Selain itu, penelitian tersebut menambahkan, “memperoleh sertifikat organik pada standar produk dan persyaratan keselamatan adalah masalah besar lainnya yang dihadapi eksportir Laos.”

Analis di wilayah tersebut mengatakan bahwa Brussel harus meningkatkan upayanya untuk mendidik pejabat dan bisnis Asia Tenggara dengan lebih baik tentang apa yang bisa menjadi sakit kepala birokrasi.

Ganjalan  minyak sawit

Meningkatkan hubungan di bidang pertanian berkelanjutan akan jauh lebih kompleks jika menyangkut Malaysia dan Indonesia karena perbedaan mengenai minyak kelapa sawit.

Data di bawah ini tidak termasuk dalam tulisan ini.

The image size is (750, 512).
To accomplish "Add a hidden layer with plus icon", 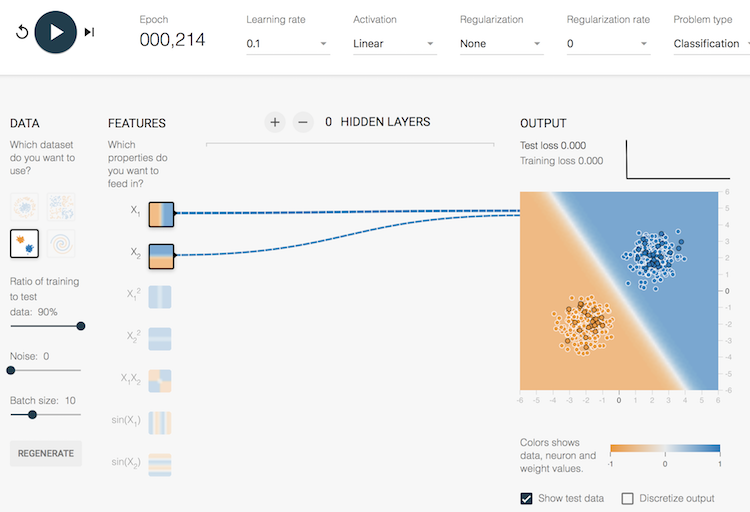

Malaysia dan Indonesia, dua produsen minyak sawit terbesar di dunia, telah berselisih dengan UE selama bertahun-tahun atas inisiatif Brussel untuk memerangi deforestasi global, yang akan melarang impor ke pasar UE untuk barang-barang yang terkait dengan deforestasi atau degradasi hutan.

Kedua negara telah membawa UE ke Organisasi Perdagangan Dunia daripada Komisi Eropa

Wakil Perdana Menteri Malaysia dan Menteri Komoditas Fadillah Yusof menuding regulasi Produk Bebas Deforestasi adalah tindakan sengaja Eropa untuk memblokir akses pasar. Hal ini  merugikan petani kecil dan melindungi pasar biji minyak dalam negeri yang tidak efisien dan tidak dapat bersaing dengan harga minyak sawit.

Hampir sepertiga orang Indonesia dan seperlima orang Malaysia tidak mempercayai UE karena menurut mereka sikapnya terhadap lingkungan dan perubahan iklim dapat mengancam kepentingan negara mereka, menurut survei pendapat “elit” baru-baru ini oleh ISEAS-Yusof Ishak Institute

Meskipun demikian, UE tetap menjadi investor aktif dalam proyek konservasi di kedua negara. Diversifikasi perdagangan telah menjadi pesan utama dari tur berkelanjutan Presiden Jerman Frank-Walter Steinmeier di Asia Tenggara.

Dia tiba di Malaysia pada hari Kamis dan akan mengunjungi proyek konservasi di Sarawak di Malaysia Timur, yang hutan hujannya merupakan rumah bagi berbagai spesies yang luas dan unik.